Introduction
Asessubg and diagnosing the characteristics of cohorts &
phenotypes is fundamental to ensuring the reliability and credibility of
observational research for OMOP CDM-compliant data. This is also an
essential step in phenotype development. The OHDSI community has
developed an R package, CohortDiagnostics, which provides researchers
with a systematic approach to examine various facets of cohorts,
enabling them to identify potential biases, assess data completeness and
compare characteristics of cohorts, and validate the suitability of
cohorts for analysis. This tool is crucial for researchers working
within the Observational Health Data Sciences and Informatics (OHDSI)
ecosystem, enabling them to ensure the accuracy and reliability of
cohort definitions through a detailed examination of incidence rates,
cohort characteristics, and the specific codes triggering cohort
inclusion criteria.
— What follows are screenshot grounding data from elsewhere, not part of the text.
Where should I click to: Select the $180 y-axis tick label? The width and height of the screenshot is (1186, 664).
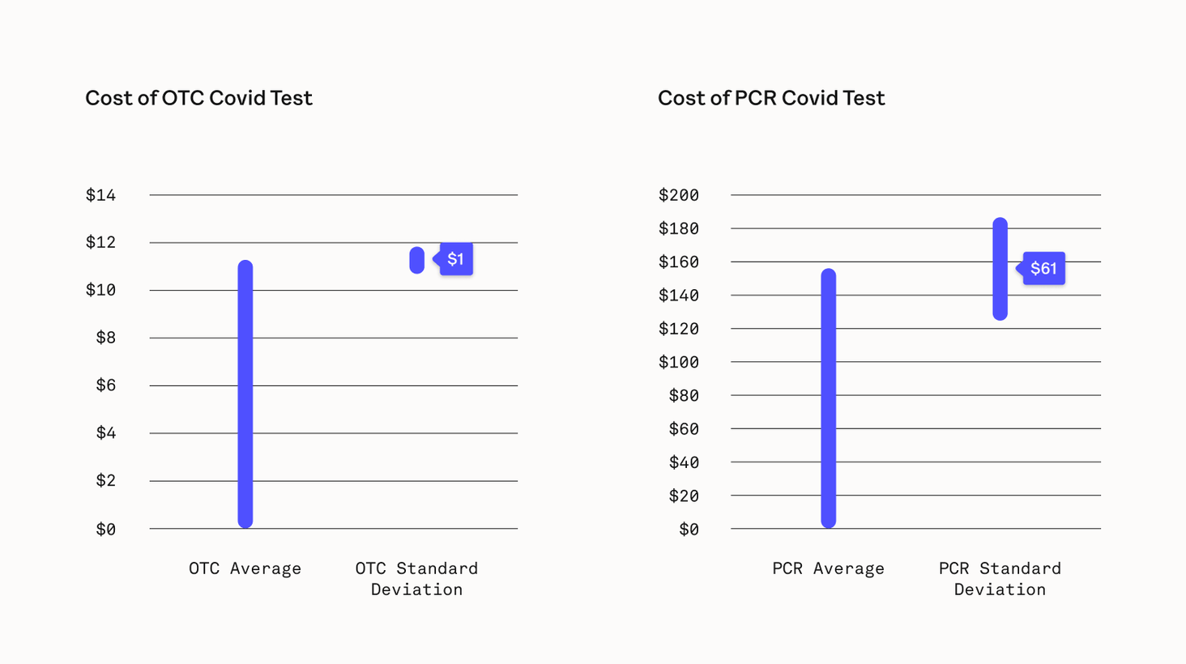pos(679,228)
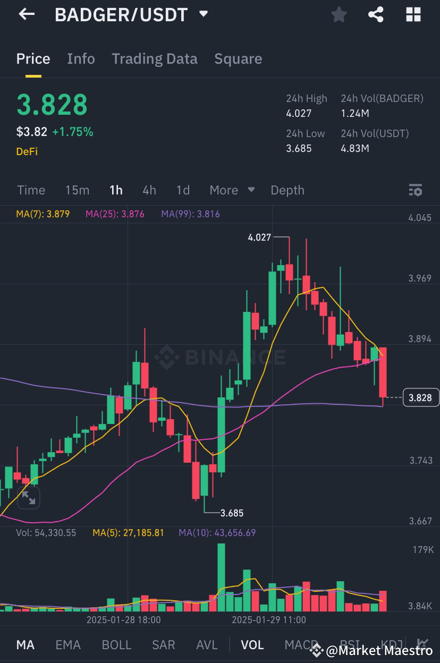Viewport: 440px width, 663px height.
Task: Expand the BADGER/USDT pair selector dropdown
Action: click(x=203, y=14)
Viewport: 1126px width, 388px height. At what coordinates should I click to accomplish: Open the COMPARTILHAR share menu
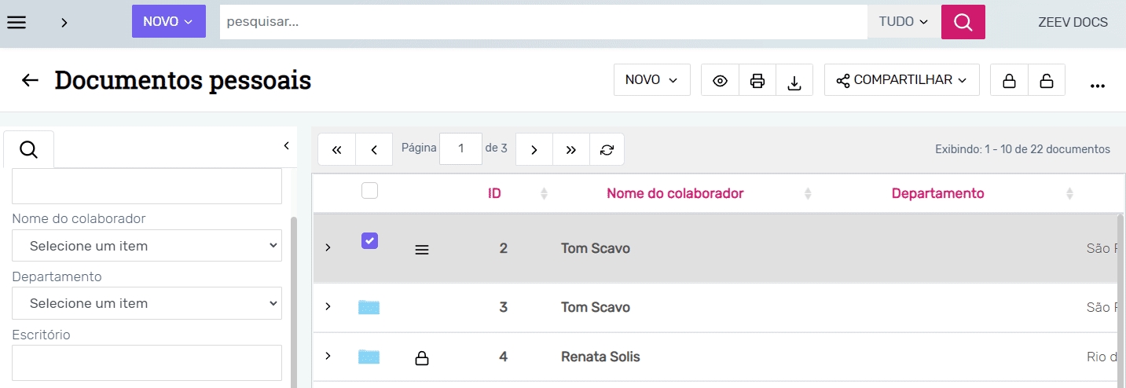901,80
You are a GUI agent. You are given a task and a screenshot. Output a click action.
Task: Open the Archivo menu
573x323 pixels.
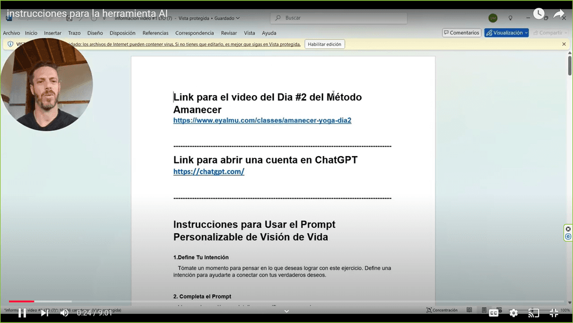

CohortDiagnostics streamlines the process of cohort
evaluation by:
- Generating a broad spectrum of diagnostics against a CDM database -
see more details here: Features
and Functionalities
- Providing an interactive R Shiny application within the package for
an intuitive exploration and visualization of these diagnostics. For
more information on R Shiny, see here.
- For more detailed information and documentation on
CohortDiagnostics, visit the Github site for the package here.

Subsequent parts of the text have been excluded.